▶ [Task to carry out] Take every line from the data that has the word "tweet" in it.

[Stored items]
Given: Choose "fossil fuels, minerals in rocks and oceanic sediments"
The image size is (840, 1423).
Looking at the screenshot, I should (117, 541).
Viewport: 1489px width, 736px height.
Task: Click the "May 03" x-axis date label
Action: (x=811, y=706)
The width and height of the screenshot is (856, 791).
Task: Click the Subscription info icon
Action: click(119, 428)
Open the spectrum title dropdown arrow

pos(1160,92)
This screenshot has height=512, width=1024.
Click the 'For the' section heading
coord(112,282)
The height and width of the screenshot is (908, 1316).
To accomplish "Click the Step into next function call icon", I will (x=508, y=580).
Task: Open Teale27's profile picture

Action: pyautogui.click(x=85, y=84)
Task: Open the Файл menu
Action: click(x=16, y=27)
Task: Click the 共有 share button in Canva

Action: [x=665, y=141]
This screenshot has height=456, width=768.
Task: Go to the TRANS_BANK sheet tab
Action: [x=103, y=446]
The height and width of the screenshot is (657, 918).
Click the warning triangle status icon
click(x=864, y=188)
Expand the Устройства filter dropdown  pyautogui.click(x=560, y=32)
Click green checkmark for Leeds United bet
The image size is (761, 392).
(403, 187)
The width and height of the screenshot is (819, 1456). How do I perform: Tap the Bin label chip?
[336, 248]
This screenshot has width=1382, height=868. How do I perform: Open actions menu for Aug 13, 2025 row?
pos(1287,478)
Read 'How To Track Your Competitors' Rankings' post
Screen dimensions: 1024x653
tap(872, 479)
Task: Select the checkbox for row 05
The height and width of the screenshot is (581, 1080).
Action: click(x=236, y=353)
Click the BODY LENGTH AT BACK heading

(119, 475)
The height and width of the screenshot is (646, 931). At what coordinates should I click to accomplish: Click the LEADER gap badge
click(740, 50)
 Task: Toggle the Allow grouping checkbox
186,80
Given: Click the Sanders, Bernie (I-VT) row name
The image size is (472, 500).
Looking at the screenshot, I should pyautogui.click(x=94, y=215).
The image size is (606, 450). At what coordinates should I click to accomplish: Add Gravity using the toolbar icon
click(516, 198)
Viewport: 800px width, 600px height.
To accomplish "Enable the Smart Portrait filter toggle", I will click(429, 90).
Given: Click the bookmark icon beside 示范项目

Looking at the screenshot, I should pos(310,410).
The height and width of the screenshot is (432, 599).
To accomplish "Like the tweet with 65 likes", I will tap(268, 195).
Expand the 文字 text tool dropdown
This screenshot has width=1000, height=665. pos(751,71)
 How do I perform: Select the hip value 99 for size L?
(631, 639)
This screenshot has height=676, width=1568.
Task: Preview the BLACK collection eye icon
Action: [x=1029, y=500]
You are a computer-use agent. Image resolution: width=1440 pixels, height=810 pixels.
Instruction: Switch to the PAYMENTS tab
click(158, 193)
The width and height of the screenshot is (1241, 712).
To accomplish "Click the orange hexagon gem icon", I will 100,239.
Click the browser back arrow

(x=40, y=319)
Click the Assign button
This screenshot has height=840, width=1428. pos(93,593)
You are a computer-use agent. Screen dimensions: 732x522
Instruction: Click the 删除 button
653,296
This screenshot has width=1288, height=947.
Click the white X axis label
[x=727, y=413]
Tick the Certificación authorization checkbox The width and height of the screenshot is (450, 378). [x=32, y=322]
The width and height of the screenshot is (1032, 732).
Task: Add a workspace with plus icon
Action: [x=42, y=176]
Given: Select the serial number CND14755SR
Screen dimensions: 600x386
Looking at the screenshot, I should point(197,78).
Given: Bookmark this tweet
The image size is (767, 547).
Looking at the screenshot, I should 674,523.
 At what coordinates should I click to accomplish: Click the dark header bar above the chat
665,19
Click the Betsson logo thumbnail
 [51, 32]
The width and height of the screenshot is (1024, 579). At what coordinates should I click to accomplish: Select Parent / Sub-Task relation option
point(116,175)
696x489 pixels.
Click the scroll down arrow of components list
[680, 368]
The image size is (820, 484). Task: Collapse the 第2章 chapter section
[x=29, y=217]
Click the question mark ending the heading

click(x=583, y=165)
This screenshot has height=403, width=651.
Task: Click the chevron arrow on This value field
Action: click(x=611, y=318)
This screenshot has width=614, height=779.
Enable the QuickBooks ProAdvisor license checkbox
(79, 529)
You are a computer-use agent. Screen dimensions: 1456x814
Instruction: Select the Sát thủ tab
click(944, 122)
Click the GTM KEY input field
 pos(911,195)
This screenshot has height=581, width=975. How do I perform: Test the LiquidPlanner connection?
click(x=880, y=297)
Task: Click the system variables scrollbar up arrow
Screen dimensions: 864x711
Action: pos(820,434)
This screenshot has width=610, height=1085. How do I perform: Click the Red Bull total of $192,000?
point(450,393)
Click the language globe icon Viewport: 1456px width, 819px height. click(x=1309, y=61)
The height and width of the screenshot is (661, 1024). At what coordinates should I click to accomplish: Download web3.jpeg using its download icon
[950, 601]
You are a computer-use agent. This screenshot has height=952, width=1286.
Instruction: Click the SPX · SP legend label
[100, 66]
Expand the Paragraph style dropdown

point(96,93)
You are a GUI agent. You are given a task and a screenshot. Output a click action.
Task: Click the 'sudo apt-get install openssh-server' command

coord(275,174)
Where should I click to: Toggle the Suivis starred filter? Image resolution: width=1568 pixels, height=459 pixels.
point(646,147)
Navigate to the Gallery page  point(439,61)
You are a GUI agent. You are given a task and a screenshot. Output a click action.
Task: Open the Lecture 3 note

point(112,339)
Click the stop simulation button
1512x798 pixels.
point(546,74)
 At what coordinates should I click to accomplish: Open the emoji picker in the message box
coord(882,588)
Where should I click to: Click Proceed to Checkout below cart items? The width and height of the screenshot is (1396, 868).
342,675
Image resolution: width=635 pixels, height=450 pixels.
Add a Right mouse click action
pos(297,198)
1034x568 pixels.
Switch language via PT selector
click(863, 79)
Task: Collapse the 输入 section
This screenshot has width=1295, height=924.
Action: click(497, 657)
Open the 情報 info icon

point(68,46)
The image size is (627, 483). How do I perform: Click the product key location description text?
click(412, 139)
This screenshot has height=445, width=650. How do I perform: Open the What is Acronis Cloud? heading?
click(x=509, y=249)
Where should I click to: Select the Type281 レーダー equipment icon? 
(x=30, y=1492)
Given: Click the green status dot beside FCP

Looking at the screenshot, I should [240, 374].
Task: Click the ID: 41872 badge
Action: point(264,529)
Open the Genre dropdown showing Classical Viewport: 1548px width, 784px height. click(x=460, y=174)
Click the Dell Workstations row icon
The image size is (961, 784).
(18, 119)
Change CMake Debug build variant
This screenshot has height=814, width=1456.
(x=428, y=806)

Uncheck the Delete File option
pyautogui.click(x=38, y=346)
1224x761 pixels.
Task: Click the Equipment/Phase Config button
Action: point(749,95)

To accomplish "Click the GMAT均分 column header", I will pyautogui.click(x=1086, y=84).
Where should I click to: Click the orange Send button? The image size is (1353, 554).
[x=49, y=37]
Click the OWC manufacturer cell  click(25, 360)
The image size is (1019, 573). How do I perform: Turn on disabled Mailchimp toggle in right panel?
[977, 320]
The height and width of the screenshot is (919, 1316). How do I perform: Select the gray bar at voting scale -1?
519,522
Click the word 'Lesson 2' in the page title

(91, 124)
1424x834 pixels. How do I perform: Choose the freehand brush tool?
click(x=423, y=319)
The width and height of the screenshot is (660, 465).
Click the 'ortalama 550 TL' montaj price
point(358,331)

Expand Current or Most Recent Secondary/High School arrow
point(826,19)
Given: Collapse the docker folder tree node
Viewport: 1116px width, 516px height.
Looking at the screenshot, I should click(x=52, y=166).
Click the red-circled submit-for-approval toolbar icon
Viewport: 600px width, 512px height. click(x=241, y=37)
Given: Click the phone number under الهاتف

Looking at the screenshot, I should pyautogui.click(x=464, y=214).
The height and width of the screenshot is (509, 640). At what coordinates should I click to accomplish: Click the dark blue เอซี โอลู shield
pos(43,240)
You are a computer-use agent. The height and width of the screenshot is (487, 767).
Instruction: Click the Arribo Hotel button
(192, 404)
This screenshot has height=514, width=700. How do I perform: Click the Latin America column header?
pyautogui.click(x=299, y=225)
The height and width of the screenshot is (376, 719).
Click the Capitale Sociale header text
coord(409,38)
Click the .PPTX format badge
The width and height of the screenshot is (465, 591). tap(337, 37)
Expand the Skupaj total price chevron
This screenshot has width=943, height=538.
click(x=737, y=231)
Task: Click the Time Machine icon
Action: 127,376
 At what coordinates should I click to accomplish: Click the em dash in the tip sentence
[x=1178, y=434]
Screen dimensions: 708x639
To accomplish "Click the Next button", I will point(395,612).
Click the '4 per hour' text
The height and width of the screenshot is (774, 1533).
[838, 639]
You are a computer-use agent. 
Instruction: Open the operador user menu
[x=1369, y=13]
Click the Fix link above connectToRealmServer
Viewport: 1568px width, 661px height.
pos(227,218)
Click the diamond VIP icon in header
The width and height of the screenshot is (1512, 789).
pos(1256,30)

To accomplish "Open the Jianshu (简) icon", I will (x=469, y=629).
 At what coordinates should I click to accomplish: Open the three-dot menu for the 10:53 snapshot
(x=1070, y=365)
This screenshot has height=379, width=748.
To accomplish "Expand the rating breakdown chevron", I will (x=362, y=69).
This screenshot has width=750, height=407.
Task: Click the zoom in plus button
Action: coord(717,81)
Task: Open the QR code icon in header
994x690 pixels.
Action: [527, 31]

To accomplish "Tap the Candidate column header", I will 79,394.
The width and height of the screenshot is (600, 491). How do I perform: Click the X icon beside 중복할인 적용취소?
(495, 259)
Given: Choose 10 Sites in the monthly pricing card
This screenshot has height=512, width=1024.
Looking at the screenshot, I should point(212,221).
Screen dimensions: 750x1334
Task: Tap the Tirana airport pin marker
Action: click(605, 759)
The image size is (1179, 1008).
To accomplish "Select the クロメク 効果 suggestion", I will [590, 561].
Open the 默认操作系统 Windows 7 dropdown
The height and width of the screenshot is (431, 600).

▶ [Finished task]
To accomplish "Like the tweet with 65 likes", I will tap(268, 195).
Given: Bookmark this tweet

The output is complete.